2. Adversaries to generate deepfakes to bypass facial recognition: As technologies are adopted over the coming years, a very viable threat vector will emerge, and we predict adversaries will begin to generate deepfakes to bypass facial recognition. It will be critical for businesses to understand the security risks presented by facial recognition and other biometric systems and invest in educating themselves of the risks as well as hardening critical systems.


3. Ransomware attacks to morph into two-stage extortion campaigns: For 2020, we predict the targeted penetration of corporate networks will continue to grow and ultimately give way to two-stage extortion attacks. In the first stage cybercriminals will deliver a crippling ransomware attack, extorting victims to get their files back. In the second stage criminals will target the recovering ransomware victims again with an extortion attack, but this time they will threaten to disclose the sensitive data stolen before the ransomware attack.

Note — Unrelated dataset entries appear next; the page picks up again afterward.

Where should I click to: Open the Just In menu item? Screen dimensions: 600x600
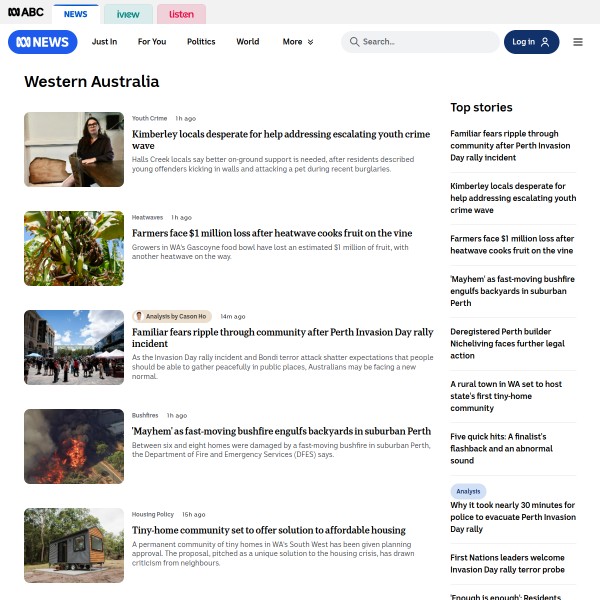coord(104,42)
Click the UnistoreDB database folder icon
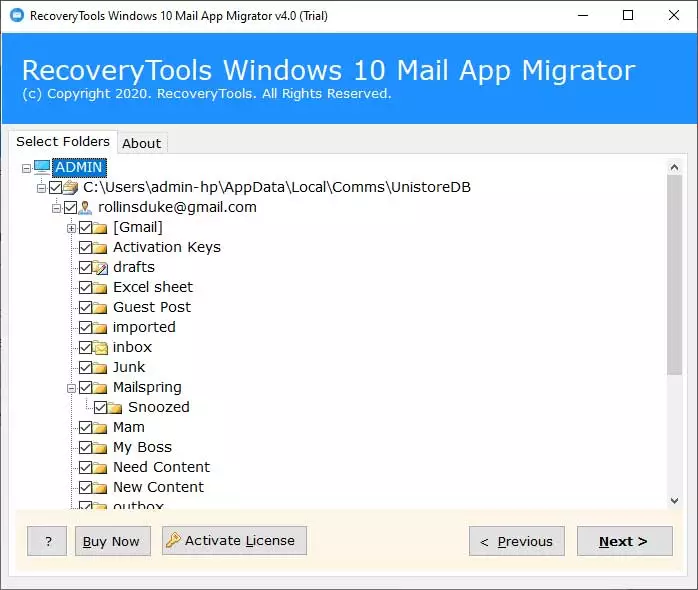 [71, 187]

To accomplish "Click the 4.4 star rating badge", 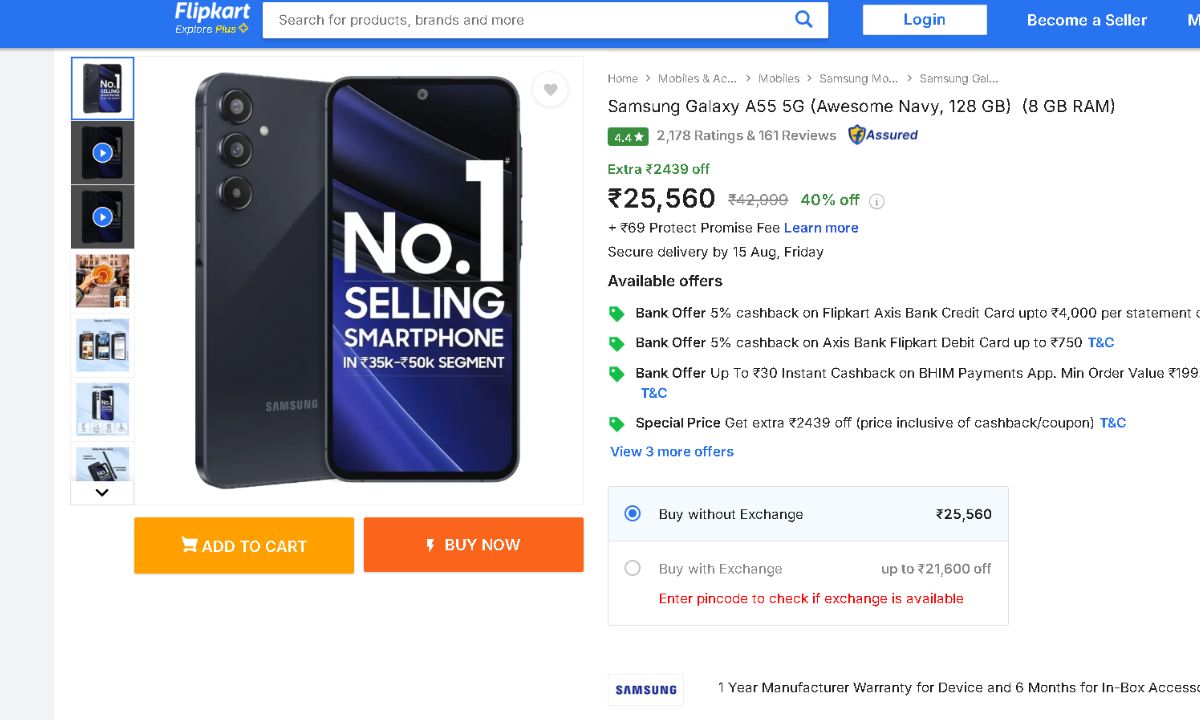I will click(628, 136).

4. Application Programming Interfaces (API) will be exposed as the weakest link leading to cloud-native threats: Vulnerabilities will continue to include broken authorization and authentication functions, excessive data exposure, and a failure to focus on rate limiting and resource limiting attacks. Insecure consumption-based APIs without strict rate limits are among the most vulnerable.


5. DevSecOps will rise to prominence as growth in containerized workloads causes security controls to ‘shift left’: Container-based cloud deployments are growing in popularity due to the ease with which DevOps teams can continuously roll out micro-services and interacting, reusable components as applications. As a result, the number of organizations prioritizing the adoption of container technologies will continue to increase in 2020.